A year in Saxony: a Polytech student shares her impression on the year abroad and local culture
Hardly having set foot on the Russian soil Maria Ilatovskaya told us about her year at the Freiberg Mining Academy and her feelings about being a Polytech PhD student taking a course at an overseas college and the ways of getting there, about the study plan, the number of Russian food shops across Germany, the barbeques frequency and the difference between Russian and German cuisines.
– Maria, why did you take decision to study in Germany?
– As a PhD at the Institute of Metallurgy, Machine Engineering and Transport, I used to attend international conferences where I was once approached about taking a training course at the Freiberg Mining Academy in Saxony. I welcomed the opportunity and successfully completed the course. A year’s training was part of the project SFB920 "Multi-functional filters for metal melt filtration", subproject А03 (Thermodynamics of filter surface/inclusions) carried out under the supervision of Fabrichnaya Olga Borisovna, a renowned specialist in this field.
– Tell us more about your research work. Where did you start at and where did you end up?
– I started with metallurgy studies at Polytech. The course got more specific in my third year as I embarked on the study of thermal analysis and phase diagrams. It is a study of thermal effects on materials.
– How long was the course? What tips would you give to would-be trainees that might make their lives abroad easier?
– The course lasted a year precisely, the larger part of which I spent in Germany. You’ll have a good start if you don’t take long choosing the college and supervisor. Then go through the details of the application process with the hosts in order to avoid misunderstandings and problems with the invitation letter. According to the list of required documents provided by Polytech, I submitted my passport details, high school diploma, a CV, and the examinations results. You will have to have these documents translated into English at least, but the language of the host country would be more welcome. As soon as you have the visa, you can buy the tickets and leave.
– What kind of welcome did you receive upon the arrival? Did everything go well?
– Everything was fine. I was picked up at the airport, assisted through the enrollment process starting from the contract stage to the residence rental and medical insurance.
– Tell us a little more about it. Did you live in a student residence or an apartment? Did you like the city?
– There are housing opportunities for students, but I opted for an apartment. I had no rental problems, had everything I need in my apartment which was within a walking distance from my work. Freiberg is a typical college town with only 30-40 thousand people living in it.
– Can you tell us about the curriculum planning?
– I spent most of my time working on the project and attending classes given by my supervisor and other professors. My only setback was the lack of German language skills, but it turned out that English was widely spoken in the scientific community. My language of tuition was English, but I also attended lectures that were taught in German.
– Is there something in the Freiberg Academy that is uncommon in the Russian universities?
– There is a tradition to get together for the end of term celebration. The party is thrown on the university grounds. The celebration is quite informal: students, teachers and administration staff all make themselves comfortable on the lawn, cook barbeques and have fun. The party is thrown again in summer. The tradition has been going on for years. It is a common thing for students to have a barbeque right on campus after classes, especially in warm weather. This is certainly something you wouldn’t see in Russia.

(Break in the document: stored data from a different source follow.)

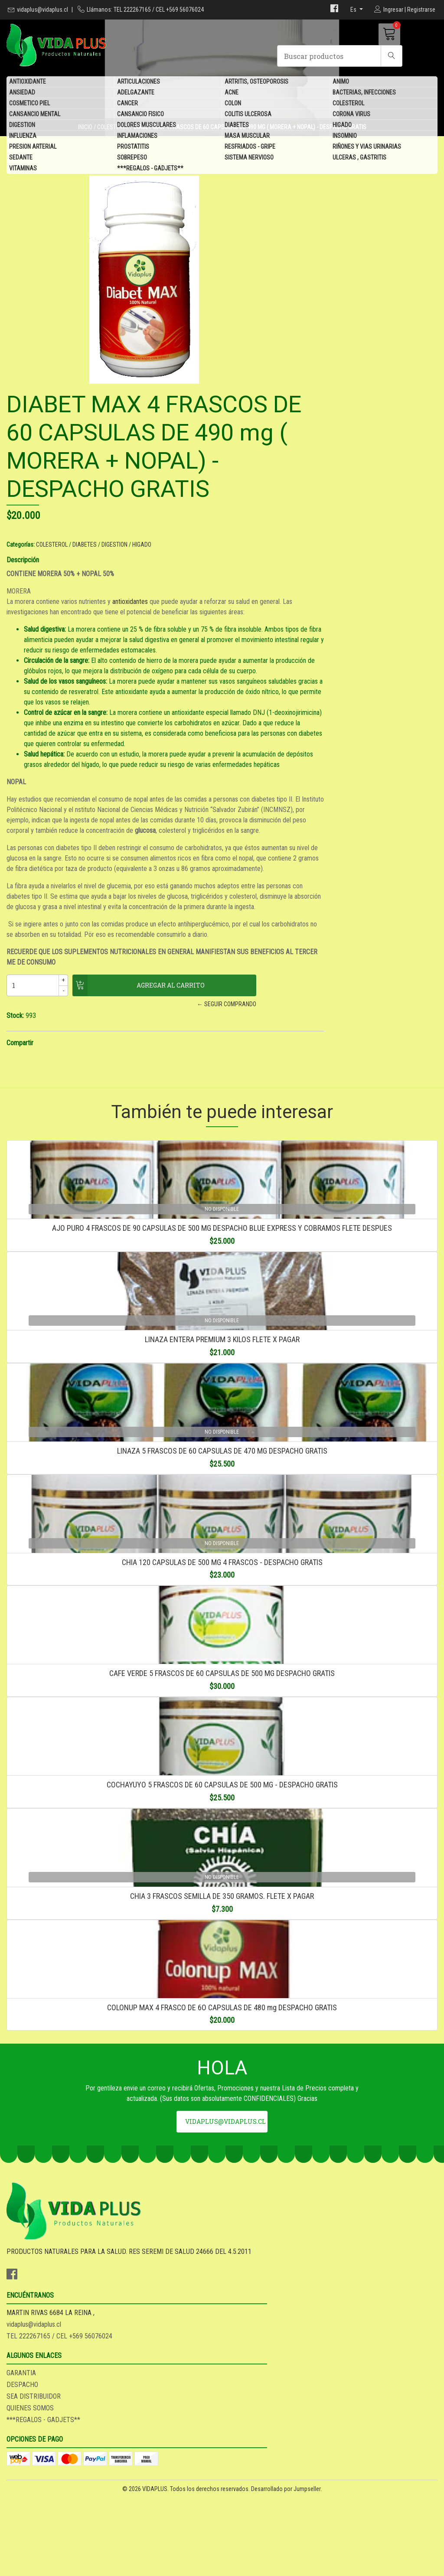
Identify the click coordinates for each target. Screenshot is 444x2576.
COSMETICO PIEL (29, 104)
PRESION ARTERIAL (32, 147)
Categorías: (243, 394)
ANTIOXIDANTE (27, 82)
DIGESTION (22, 125)
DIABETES (237, 125)
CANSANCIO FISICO (140, 114)
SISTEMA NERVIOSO (249, 158)
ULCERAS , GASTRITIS (359, 158)
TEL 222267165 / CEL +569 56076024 (165, 2482)
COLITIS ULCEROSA (248, 114)
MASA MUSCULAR (247, 136)
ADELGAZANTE (135, 93)
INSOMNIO (345, 136)
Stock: (237, 1011)
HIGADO (342, 125)
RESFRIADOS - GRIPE (250, 147)
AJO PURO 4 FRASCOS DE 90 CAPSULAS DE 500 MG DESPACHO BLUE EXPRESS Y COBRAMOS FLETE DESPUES (222, 1250)
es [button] (354, 9)
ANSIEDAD (22, 93)
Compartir (242, 1038)
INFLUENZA (22, 136)
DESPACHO (244, 2465)
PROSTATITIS (133, 147)
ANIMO (341, 82)
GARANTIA (243, 2453)
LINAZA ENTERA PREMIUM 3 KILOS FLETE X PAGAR (222, 1389)
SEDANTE (21, 158)
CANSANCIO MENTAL (34, 114)
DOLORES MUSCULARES (146, 125)
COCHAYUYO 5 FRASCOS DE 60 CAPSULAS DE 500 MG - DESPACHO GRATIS (222, 1948)
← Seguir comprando (320, 999)
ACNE (231, 93)
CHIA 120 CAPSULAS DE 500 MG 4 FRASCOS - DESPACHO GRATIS (222, 1668)
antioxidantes (352, 451)
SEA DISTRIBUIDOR (256, 2477)
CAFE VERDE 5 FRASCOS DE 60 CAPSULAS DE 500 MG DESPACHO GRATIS (222, 1808)
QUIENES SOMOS (252, 2489)
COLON (233, 104)
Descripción (245, 409)
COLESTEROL (348, 104)
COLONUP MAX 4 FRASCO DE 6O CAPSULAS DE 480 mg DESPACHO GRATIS (222, 2227)
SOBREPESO (132, 158)
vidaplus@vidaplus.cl (42, 9)
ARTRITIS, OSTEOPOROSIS (256, 82)
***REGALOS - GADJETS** (150, 169)
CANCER (127, 104)
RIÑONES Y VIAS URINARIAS (367, 147)
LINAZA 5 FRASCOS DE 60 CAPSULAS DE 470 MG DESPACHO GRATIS (222, 1529)
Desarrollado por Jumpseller (286, 2566)
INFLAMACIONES (137, 136)
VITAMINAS (23, 169)
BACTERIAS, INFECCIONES (364, 93)
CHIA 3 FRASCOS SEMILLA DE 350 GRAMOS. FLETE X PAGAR (222, 2087)
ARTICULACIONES (138, 82)
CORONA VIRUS (351, 114)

– You have quite an extensive experience of life in Germany, were you lucky to witness any local holiday celebrations?
– I joined my colleague’s family for Christmas celebration. Despite living in Germany for twenty years, she can’t imagine a Christmas without the “Olivier” salad. The streets are brightly decorated; there are Christmas fairs that last four days in all towns. The German have a curious innate characteristic: as soon as the celebrations are over, the decorations are removed, so there is hardly any reminder of Christmas in Freiberg on the 25th of December. There is little time for rest as you are expected to show up for work on the 2nd of January.
– What places did you visit while living in Germany? Is there anything you would recommend as a must-see?

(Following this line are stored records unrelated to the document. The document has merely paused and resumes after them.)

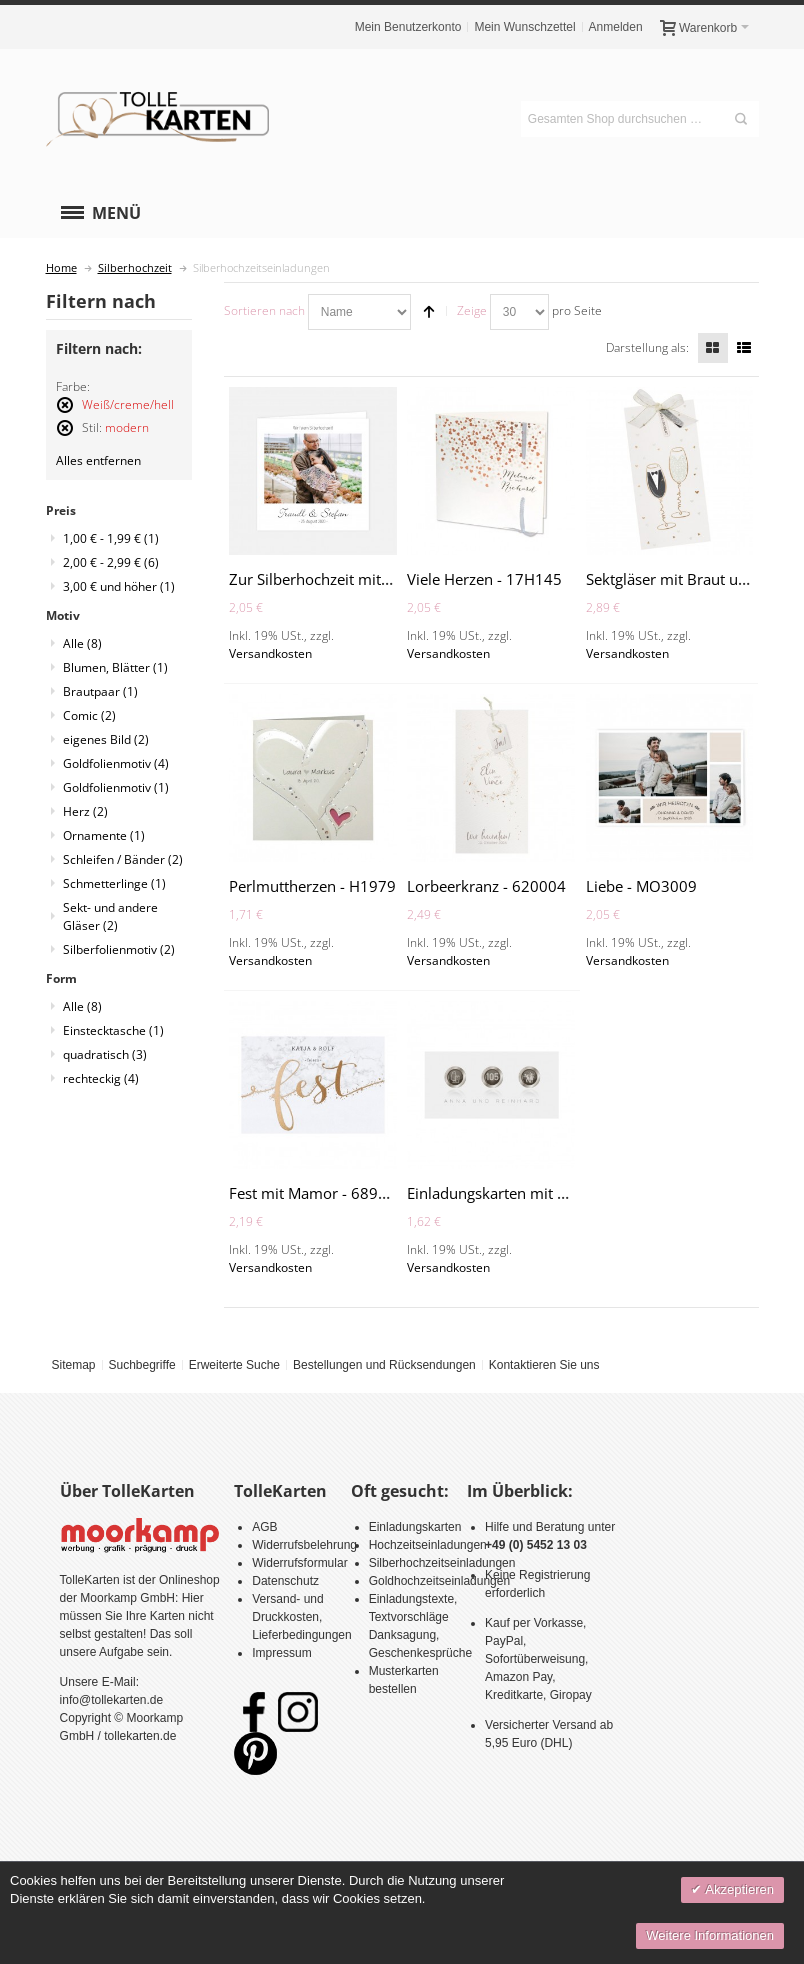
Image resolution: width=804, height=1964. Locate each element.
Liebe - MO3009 (641, 886)
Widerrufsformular (299, 1563)
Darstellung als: (647, 347)
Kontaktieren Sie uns (544, 1365)
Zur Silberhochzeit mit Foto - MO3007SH (369, 579)
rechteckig (101, 1078)
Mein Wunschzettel (524, 27)
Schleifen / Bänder (123, 859)
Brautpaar (100, 691)
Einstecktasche (113, 1030)
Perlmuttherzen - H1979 (312, 886)
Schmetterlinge (114, 883)
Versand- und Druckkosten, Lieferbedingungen (301, 1617)
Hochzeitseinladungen (428, 1545)
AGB (264, 1527)
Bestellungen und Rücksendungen (384, 1365)
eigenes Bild (106, 739)
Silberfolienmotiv (119, 949)
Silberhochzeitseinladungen (442, 1563)
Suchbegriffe (141, 1365)
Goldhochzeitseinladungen (439, 1581)
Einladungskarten (415, 1527)
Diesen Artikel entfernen (65, 413)
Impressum (281, 1653)
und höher (119, 586)
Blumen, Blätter (115, 667)
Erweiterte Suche (234, 1365)
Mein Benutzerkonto (408, 27)
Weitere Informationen (710, 1935)
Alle (82, 643)
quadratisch (105, 1054)
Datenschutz (285, 1581)
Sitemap (73, 1365)
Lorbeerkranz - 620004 (486, 886)
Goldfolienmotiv (116, 763)
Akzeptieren (738, 1889)
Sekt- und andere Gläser (110, 916)
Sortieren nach (264, 310)
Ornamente (104, 835)
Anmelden (616, 27)
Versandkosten (270, 653)
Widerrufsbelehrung (304, 1545)
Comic (89, 715)
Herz (85, 811)
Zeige (472, 310)
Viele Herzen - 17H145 (484, 579)
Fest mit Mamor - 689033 (317, 1193)
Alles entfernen (98, 460)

– I have crossed almost all of Saxony which includes Freiberg, stopping at many little towns along the way. However, being a city person, I longed for the open space which I found walking in Dresden. I came to love the walks along its river banks. Many people find it hard to live in small towns, but if are you are focused on your work; you have to think up other kinds of pastime and entertainment.
– What about the local cuisine?
– I can’t say German cuisine is refined and original. In fact, it’s not too different from our food. The typical German food is sausages, potatoes and sour kraut, soups are creamy, even solyanka, which is also very popular with locals, is a lot thicker than its Russian version. And there are Russian food shops, there is one even in Freiberg.
– It is thought by many that Germans have a taste for contemporary art? Do you agree?
– It depends on the city. If you are in Berlin, you would feel that contemporary art is all around you. In Dresden finding it will take some time. As for little towns, they are quite conservative.
– Maria, thank you for your story! We wish you all the best with your scientific career!